Render each line of the material below as a JSON array of strings, one string per line, with blank lines omitted.
** START **
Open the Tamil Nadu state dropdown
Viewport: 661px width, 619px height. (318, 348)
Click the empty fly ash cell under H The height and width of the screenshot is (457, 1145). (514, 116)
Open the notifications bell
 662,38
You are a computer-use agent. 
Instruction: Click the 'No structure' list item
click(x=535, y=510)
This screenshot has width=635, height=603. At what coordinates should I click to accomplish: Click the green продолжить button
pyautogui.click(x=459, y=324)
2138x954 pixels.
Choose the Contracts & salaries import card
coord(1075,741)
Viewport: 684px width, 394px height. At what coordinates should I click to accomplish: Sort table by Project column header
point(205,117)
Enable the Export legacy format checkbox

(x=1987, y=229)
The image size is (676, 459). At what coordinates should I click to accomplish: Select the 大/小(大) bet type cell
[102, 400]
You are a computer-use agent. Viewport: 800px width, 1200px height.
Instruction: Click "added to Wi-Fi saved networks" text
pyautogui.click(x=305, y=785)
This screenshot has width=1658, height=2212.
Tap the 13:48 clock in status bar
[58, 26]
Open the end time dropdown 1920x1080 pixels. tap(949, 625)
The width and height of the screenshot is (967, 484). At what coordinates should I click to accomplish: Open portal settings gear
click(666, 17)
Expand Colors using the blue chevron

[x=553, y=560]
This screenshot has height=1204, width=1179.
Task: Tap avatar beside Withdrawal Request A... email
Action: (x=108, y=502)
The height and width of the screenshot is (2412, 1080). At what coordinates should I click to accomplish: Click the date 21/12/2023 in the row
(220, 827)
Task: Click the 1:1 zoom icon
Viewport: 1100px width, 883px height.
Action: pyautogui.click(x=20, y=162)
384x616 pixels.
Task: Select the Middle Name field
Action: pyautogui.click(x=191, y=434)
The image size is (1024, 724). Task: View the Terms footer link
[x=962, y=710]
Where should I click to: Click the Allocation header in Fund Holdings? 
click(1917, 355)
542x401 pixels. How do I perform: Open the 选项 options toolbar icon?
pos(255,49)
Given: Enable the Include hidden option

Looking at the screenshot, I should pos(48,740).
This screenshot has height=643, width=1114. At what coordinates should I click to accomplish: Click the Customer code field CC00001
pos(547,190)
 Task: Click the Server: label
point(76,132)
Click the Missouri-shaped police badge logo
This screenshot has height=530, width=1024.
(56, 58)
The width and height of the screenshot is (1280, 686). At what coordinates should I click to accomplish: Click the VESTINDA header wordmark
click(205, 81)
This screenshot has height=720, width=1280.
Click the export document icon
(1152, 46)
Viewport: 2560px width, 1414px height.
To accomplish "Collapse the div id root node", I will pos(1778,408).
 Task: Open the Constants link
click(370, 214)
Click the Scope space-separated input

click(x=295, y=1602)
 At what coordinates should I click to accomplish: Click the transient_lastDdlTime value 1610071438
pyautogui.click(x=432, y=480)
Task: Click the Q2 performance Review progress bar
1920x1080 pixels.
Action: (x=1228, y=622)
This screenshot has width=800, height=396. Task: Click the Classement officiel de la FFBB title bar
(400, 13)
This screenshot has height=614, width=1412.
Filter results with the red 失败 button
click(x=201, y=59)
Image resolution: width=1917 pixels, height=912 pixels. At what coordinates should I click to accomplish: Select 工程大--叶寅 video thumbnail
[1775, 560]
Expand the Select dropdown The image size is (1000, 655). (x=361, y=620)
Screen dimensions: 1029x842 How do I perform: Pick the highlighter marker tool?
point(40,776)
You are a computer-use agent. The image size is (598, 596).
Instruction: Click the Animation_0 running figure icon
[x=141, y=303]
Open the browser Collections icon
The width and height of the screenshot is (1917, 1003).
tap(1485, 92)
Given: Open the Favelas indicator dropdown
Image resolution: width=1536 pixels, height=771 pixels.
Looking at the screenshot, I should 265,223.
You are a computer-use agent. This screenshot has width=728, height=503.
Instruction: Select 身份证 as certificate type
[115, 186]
** END **
The answer
[
  "Open the Tamil Nadu state dropdown",
  "Viewport: 661px width, 619px height. (318, 348)",
  "Click the empty fly ash cell under H The height and width of the screenshot is (457, 1145). (514, 116)",
  "Open the notifications bell",
  " 662,38",
  "You are a computer-use agent. ",
  "Instruction: Click the 'No structure' list item",
  "click(x=535, y=510)",
  "This screenshot has width=635, height=603. At what coordinates should I click to accomplish: Click the green продолжить button",
  "pyautogui.click(x=459, y=324)",
  "2138x954 pixels.",
  "Choose the Contracts & salaries import card",
  "coord(1075,741)",
  "Viewport: 684px width, 394px height. At what coordinates should I click to accomplish: Sort table by Project column header",
  "point(205,117)",
  "Enable the Export legacy format checkbox",
  "(x=1987, y=229)",
  "The image size is (676, 459). At what coordinates should I click to accomplish: Select the 大/小(大) bet type cell",
  "[102, 400]",
  "You are a computer-use agent. Viewport: 800px width, 1200px height.",
  "Instruction: Click \"added to Wi-Fi saved networks\" text",
  "pyautogui.click(x=305, y=785)",
  "This screenshot has width=1658, height=2212.",
  "Tap the 13:48 clock in status bar",
  "[58, 26]",
  "Open the end time dropdown 1920x1080 pixels. tap(949, 625)",
  "The width and height of the screenshot is (967, 484). At what coordinates should I click to accomplish: Open portal settings gear",
  "click(666, 17)",
  "Expand Colors using the blue chevron",
  "[x=553, y=560]",
  "This screenshot has height=1204, width=1179.",
  "Task: Tap avatar beside Withdrawal Request A... email",
  "Action: (x=108, y=502)",
  "The height and width of the screenshot is (2412, 1080). At what coordinates should I click to accomplish: Click the date 21/12/2023 in the row",
  "(220, 827)",
  "Task: Click the 1:1 zoom icon",
  "Viewport: 1100px width, 883px height.",
  "Action: pyautogui.click(x=20, y=162)",
  "384x616 pixels.",
  "Task: Select the Middle Name field",
  "Action: pyautogui.click(x=191, y=434)",
  "The image size is (1024, 724). Task: View the Terms footer link",
  "[x=962, y=710]",
  "Where should I click to: Click the Allocation header in Fund Holdings? ",
  "click(1917, 355)",
  "542x401 pixels. How do I perform: Open the 选项 options toolbar icon?",
  "pos(255,49)",
  "Given: Enable the Include hidden option",
  "Looking at the screenshot, I should pos(48,740).",
  "This screenshot has height=643, width=1114. At what coordinates should I click to accomplish: Click the Customer code field CC00001",
  "pos(547,190)",
  " Task: Click the Server: label",
  "point(76,132)",
  "Click the Missouri-shaped police badge logo",
  "This screenshot has height=530, width=1024.",
  "(56, 58)",
  "The width and height of the screenshot is (1280, 686). At what coordinates should I click to accomplish: Click the VESTINDA header wordmark",
  "click(205, 81)",
  "This screenshot has height=720, width=1280.",
  "Click the export document icon",
  "(1152, 46)",
  "Viewport: 2560px width, 1414px height.",
  "To accomplish \"Collapse the div id root node\", I will pos(1778,408).",
  " Task: Open the Constants link",
  "click(370, 214)",
  "Click the Scope space-separated input",
  "click(x=295, y=1602)",
  " At what coordinates should I click to accomplish: Click the transient_lastDdlTime value 1610071438",
  "pyautogui.click(x=432, y=480)",
  "Task: Click the Q2 performance Review progress bar",
  "1920x1080 pixels.",
  "Action: (x=1228, y=622)",
  "This screenshot has width=800, height=396. Task: Click the Classement officiel de la FFBB title bar",
  "(400, 13)",
  "This screenshot has height=614, width=1412.",
  "Filter results with the red 失败 button",
  "click(x=201, y=59)",
  "Image resolution: width=1917 pixels, height=912 pixels. At what coordinates should I click to accomplish: Select 工程大--叶寅 video thumbnail",
  "[1775, 560]",
  "Expand the Select dropdown The image size is (1000, 655). (x=361, y=620)",
  "Screen dimensions: 1029x842 How do I perform: Pick the highlighter marker tool?",
  "point(40,776)",
  "You are a computer-use agent. The image size is (598, 596).",
  "Instruction: Click the Animation_0 running figure icon",
  "[x=141, y=303]",
  "Open the browser Collections icon",
  "The width and height of the screenshot is (1917, 1003).",
  "tap(1485, 92)",
  "Given: Open the Favelas indicator dropdown",
  "Image resolution: width=1536 pixels, height=771 pixels.",
  "Looking at the screenshot, I should 265,223.",
  "You are a computer-use agent. This screenshot has width=728, height=503.",
  "Instruction: Select 身份证 as certificate type",
  "[115, 186]"
]